John Robertson, the head of the state’s peak union body, Unions NSW, declared on Thursday that negotiations with the government on various alternative sale proposals had broken down. Speaking at the NSW Public Service Association annual conference, he said: “At no point has this Premier or his Treasurer offered to give any ground on the Treasurer’s fundamentalist, ideological agenda to privatise electricity. Negotiations are over. They are finished... I want you all to get that message loud and clear.”

Robertson offered no perspective other than calling on “MPs from all political parties to listen to their electorates”. He said Unions NSW would lobby every MP to oppose the sell-off when the legislation went before parliament. Robertson has also opened talks with the Coalition leaders, even though they have pledged their in-principle support for the privatisation scheme.

The cancellation of the Maitland rally is only one of a number of steps taken by the unions over recent days to shield the government from anti-privatisation protests and contain any industrial action by power workers.

Unions NSW has called off plans for a rally outside state parliament on June 3, the day the three enabling bills are due to be presented for debate, and has set no date for the statewide “Day of Action” that power workers’ delegates called for at a meeting on May 15.

Fearful that the government’s intransigence might provoke industrial action, union officials spent last week telling on-site meetings of power workers there was nothing they could do except send emails to pressure Labor MPs to vote against the bills. At one meeting, a worker’s call for Iemma to be thrown out of the Labor Party for openly defying state conference was side-stepped by the union bureaucrats, who said that to go down that road would have no immediate effect.

Union websites are also calling for people to email MPs to oppose the bills. The United Services Union site calls on Labor MPs “not to support privatisation, but to support the 85 percent of those surveyed who do not support privatisation” and “the 40,000 people who signed the petitions who do not support privatisation”.

Labor MPs are well aware of the overwhelming popular opposition to privatisation but the stark truth is that no amount of appeals, emails or lobbying will induce them to oppose the government’s plan, because they fundamentally agree with it.

This was demonstrated by the unanimous backing for Iemma at a May 6 caucus meeting called two days after the premier publicly declared he intended to defy Labor’s state conference decisions. Not one of the 71 MPs called for a vote against the privatisation or moved for Iemma’s expulsion.

Timid threats by a small number of MPs to vote against the enabling bills have nothing to do with concern for the conditions of working people, including the wholesale destruction of jobs and sharp electricity price increases that will inevitably result from privatisation.
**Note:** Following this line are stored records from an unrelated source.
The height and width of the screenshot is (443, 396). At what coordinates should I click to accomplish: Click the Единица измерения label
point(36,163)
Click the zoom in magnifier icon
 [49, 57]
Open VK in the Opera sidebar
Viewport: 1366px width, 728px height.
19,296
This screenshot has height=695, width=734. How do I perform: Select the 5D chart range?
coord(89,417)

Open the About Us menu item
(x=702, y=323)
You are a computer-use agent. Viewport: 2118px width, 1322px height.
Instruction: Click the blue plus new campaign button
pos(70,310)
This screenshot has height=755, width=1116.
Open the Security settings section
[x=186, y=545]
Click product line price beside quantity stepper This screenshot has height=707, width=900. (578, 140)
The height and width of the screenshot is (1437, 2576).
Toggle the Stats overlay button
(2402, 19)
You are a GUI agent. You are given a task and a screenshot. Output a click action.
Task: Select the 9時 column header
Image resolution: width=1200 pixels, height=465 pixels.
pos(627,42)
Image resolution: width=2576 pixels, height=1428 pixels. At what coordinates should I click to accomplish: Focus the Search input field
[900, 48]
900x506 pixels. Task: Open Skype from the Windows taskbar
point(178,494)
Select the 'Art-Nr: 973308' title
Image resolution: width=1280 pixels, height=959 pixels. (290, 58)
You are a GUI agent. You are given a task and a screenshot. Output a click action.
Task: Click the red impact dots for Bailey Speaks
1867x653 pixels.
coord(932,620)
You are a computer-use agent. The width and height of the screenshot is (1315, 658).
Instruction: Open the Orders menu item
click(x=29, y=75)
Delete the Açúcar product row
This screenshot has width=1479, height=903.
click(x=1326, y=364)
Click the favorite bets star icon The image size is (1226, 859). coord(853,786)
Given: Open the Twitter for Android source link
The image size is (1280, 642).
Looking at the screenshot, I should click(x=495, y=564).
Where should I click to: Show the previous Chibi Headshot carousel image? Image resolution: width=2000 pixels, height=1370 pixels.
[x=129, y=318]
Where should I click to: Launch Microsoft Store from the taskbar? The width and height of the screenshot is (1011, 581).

Their primary concern is to maintain at least some credibility with their constituents while working alongside the unions to fashion “a possible compromise” to accommodate the government’s agenda.

From the beginning, the unions’ campaign of limited protests and rallies was designed to let off steam and press the government to guarantee them a place in the new privatised power industry, possibly as partners in joint ventures. The unions are both unwilling and unable to conduct a genuine fight against the privatisation plans. To do so would risk unleashing a broad movement, not only against Iemma’s entire pro-business agenda but also the federal Rudd government, which has backed the NSW power sell-off as a vital part of its own sweeping pro-market “reforms”.

With the Rudd government facing growing discontent over the soaring prices of petrol and food, on top of a series of interest rate rises, matters could rapidly get out of the control of the unions. That is why they have moved to wind down even their own limited protest campaign.